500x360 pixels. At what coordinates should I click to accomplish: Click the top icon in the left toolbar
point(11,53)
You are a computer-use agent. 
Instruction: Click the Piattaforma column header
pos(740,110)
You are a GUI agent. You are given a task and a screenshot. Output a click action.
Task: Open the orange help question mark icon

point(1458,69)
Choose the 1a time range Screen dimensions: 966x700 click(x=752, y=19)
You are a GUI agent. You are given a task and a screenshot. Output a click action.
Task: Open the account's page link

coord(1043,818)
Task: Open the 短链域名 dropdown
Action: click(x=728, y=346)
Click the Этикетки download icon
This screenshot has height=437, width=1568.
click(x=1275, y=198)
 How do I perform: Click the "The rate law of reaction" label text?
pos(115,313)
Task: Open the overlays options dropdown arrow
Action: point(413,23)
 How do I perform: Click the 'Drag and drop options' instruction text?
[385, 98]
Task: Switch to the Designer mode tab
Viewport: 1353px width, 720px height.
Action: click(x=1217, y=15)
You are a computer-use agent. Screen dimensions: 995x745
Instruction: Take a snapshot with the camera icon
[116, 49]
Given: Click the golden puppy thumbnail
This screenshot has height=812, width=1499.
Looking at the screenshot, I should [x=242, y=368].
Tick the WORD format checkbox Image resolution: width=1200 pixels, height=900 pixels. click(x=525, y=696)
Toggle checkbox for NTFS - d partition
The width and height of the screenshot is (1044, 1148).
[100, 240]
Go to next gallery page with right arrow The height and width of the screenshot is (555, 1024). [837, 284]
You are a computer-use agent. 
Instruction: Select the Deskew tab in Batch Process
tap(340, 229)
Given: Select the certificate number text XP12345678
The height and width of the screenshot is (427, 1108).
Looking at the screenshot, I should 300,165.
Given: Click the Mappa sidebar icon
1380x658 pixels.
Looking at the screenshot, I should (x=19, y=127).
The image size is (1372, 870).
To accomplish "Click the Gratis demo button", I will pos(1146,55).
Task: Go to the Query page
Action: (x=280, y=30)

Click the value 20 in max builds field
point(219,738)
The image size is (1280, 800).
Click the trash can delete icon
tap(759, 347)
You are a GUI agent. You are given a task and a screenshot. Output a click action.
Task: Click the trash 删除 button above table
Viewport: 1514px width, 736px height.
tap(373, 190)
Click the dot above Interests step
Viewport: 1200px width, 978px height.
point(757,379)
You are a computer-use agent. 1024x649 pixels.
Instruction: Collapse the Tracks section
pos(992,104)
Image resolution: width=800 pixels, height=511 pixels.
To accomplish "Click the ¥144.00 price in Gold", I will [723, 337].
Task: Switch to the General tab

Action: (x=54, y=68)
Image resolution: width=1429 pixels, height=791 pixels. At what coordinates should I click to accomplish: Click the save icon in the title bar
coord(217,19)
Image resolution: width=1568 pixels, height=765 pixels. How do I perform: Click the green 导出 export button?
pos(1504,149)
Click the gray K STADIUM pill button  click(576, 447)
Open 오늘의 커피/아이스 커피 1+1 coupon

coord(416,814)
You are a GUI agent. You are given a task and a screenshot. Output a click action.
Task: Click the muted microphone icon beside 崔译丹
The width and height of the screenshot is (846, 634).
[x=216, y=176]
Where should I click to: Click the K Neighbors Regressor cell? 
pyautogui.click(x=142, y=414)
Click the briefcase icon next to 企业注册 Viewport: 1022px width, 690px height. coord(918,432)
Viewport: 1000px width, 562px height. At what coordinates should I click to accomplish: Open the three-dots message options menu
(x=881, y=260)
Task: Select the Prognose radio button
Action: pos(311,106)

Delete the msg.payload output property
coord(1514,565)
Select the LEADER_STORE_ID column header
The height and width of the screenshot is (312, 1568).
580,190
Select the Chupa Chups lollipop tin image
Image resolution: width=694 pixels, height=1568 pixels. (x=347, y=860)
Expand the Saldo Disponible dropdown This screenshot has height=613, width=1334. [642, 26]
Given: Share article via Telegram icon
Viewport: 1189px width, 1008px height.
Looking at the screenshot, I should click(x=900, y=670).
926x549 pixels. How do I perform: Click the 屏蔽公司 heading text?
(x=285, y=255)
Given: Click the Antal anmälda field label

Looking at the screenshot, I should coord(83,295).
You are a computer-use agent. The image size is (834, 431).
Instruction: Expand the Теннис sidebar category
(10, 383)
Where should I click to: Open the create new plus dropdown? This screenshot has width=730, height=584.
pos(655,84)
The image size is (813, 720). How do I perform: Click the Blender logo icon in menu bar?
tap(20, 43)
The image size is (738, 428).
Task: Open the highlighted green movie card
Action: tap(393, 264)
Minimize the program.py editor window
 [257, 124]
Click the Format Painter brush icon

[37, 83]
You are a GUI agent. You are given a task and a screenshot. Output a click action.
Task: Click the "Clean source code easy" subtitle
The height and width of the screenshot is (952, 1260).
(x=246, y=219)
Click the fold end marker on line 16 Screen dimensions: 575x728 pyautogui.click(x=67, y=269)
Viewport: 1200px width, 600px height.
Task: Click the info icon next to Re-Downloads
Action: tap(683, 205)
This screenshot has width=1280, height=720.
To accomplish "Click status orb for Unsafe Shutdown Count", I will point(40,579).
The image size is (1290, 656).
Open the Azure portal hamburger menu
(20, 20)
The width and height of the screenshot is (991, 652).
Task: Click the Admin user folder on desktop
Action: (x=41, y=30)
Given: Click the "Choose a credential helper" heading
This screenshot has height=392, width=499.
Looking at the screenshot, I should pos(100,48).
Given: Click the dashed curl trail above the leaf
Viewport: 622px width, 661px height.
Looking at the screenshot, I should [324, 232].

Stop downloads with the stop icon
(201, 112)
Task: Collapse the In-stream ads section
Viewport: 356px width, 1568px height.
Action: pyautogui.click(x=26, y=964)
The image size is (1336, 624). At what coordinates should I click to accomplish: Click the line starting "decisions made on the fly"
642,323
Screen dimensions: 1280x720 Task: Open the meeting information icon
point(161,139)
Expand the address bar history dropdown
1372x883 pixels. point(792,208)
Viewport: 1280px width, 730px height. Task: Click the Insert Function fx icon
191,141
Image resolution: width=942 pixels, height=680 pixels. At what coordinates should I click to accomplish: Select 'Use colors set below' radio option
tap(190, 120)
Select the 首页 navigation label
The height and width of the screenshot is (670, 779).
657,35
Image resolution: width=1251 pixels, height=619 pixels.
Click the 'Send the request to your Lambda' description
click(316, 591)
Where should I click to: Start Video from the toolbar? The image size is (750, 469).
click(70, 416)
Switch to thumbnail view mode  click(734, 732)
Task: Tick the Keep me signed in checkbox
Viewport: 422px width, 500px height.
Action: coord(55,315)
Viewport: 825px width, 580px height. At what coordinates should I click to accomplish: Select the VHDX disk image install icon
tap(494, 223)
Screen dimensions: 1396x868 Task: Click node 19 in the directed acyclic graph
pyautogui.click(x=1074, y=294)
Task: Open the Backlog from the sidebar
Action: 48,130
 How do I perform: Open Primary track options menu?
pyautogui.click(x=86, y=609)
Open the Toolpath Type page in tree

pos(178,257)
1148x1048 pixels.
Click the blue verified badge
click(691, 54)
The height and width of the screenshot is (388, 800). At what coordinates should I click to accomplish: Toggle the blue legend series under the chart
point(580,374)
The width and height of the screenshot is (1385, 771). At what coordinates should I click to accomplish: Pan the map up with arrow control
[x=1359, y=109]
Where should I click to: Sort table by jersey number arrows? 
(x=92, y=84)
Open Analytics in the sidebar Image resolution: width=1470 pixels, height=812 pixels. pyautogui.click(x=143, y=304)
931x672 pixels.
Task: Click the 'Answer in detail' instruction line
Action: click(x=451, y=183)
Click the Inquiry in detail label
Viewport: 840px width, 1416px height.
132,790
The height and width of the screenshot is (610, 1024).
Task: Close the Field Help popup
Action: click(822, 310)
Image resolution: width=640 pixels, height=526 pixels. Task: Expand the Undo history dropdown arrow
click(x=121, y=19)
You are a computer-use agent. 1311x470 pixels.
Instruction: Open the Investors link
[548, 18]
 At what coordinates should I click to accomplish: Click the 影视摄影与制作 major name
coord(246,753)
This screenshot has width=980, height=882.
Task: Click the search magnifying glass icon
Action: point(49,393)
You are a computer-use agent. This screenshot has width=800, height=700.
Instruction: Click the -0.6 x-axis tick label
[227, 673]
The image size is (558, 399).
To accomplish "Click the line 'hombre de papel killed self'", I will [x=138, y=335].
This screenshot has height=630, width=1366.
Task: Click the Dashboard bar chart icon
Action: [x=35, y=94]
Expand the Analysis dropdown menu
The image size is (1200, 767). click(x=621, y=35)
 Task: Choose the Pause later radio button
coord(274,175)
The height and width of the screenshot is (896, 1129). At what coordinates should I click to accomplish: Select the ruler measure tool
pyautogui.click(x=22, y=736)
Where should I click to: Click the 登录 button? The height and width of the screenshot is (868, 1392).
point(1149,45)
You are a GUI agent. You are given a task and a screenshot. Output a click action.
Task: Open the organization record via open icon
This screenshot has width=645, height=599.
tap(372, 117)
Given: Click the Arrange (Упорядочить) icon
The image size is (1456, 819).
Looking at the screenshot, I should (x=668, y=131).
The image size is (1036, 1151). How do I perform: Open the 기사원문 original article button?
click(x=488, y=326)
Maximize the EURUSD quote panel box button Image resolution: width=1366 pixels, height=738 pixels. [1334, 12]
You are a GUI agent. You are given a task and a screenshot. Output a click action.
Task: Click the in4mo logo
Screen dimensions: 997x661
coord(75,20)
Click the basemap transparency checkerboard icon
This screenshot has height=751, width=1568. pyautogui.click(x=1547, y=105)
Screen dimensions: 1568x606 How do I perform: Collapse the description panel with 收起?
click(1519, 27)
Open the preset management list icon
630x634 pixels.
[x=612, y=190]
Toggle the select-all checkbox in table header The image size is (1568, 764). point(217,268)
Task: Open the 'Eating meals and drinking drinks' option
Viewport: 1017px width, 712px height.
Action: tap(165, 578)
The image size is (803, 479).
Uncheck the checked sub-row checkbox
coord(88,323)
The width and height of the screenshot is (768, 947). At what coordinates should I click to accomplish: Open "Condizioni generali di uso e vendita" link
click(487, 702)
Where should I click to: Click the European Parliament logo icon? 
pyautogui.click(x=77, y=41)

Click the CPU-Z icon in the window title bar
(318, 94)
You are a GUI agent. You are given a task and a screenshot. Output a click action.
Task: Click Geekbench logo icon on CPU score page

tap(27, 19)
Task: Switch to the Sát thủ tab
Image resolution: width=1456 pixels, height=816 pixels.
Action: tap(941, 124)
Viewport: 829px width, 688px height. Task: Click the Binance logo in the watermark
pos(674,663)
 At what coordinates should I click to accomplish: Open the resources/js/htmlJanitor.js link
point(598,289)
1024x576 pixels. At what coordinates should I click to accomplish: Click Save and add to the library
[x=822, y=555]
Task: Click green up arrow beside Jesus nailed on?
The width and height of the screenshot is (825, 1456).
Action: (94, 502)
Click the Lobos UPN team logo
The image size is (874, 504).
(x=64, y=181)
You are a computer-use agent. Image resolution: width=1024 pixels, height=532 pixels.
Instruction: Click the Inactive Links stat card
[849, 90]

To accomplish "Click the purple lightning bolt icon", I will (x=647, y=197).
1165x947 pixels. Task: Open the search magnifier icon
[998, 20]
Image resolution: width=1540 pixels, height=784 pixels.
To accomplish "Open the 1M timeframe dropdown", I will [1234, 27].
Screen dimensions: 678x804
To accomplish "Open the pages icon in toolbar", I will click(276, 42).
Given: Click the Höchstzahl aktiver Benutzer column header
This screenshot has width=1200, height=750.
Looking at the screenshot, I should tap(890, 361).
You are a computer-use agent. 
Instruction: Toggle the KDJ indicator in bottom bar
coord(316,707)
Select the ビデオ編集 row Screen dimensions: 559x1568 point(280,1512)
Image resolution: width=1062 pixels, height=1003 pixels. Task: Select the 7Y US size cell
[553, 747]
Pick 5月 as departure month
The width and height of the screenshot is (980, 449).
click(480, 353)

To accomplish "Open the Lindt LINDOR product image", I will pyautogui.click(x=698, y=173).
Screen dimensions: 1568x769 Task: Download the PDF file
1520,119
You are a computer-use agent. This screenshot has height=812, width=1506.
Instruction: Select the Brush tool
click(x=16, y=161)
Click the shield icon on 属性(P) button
════════════════════
TASK BRIEF :: Every line where "thumbnail" appears must be returned from the listing above.

ANSWER TO THE EXERCISE ::
Given: Click the golden puppy thumbnail
Switch to thumbnail view mode  click(734, 732)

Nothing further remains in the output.